This song, Minnie the Moocher, by The Blues Brothers, came up on shuffle while I was at the gym. I was focusing on the song as I tried to take my mind off running and how heavy my legs felt. The song uses call and response, one of my favourite musical devices. At about 2 mins 24 the audience breaks down into laughter when the scat lyrics (or the vocal improvisations) become so long and non-sensical as to be nearly impossible to repeat.
I’ve seen the same sort of breakdown in improv games. The group will be playing a game when someone figuratively ‘drops the ball’. They make a mistake and everyone laughs. This is intriguing. This ‘breakdown’ seems to be a type of release. Afterwards, everyone seems more relaxed and the game or activity continues at a different level, with more commitment and vigour. It’s as if the breakdown, and the release in the form of laughter is a metaphorical doorway to another way of being, or a different relationship with the activity – and with each other.
Yet many of our conventional group activities, especially in meetings, are designed to avoid breakdown, presumably as this is seen as some sort of failure of the process or of the facilitator/leader. Certainly laughter is rarely present in these situations. In his book, Dialogue and the Art of Thinking Together, Bill Isaacs, talks about the importance of instability or breakdown in group discussions as a condition for moving from polite discussion to dialogue where new thinking might emerge. Too often, when the breakdown happens – an argument, discomfort – the tendency is to return to the comfort and security of politeness. This might maintain something akin to civility yet rarely leads to a breakthrough in thinking or ideas. Our challenge as facilitators and leaders of these group discussions is to hold the group in their discomfort and move towards dialogue.
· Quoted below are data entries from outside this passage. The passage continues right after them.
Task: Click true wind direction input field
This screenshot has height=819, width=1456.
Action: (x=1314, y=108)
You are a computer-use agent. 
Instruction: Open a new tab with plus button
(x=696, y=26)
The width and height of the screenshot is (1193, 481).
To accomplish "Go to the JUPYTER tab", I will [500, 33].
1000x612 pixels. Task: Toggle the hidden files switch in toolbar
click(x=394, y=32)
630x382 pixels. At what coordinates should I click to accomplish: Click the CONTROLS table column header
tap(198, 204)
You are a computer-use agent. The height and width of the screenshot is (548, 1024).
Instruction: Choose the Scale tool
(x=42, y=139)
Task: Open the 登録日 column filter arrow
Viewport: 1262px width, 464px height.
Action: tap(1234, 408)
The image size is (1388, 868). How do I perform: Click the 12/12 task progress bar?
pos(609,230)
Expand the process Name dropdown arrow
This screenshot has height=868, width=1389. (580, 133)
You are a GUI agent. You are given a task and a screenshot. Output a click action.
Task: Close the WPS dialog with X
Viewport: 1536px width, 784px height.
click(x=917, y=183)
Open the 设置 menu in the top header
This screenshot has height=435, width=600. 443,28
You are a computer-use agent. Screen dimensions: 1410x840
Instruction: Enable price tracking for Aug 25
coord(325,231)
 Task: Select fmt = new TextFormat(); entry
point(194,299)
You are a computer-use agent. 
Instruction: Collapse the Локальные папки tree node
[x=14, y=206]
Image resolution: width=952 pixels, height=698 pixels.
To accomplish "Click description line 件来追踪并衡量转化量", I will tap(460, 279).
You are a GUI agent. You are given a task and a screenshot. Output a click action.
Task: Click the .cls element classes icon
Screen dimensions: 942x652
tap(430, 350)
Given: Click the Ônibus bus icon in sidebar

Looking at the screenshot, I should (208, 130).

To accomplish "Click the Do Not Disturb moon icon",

Easy to write or talk about – much harder to do.
I’m wondering if it’s possible to turn such conversations into a game, where breakdown can be laughed at, shaken off and the conversation resumed at a different level?
One of the other barriers to this sort of generative thinking in groups is the expectation that an expert will provide the answers or tell people what to do. Relying on experts enables us to absolve ourselves of the responsibility for decision making. Experts have their place. Yet experts tend to spread existing knowledge – that’s what enables them to be called an expert. And if it’s existing knowledge you’re after, an expert is the best and quickest way to get it. If it’s new knowledge you’re after, this must be done by everybody as a community/group activity. And it takes time, energy, commitment, and good will.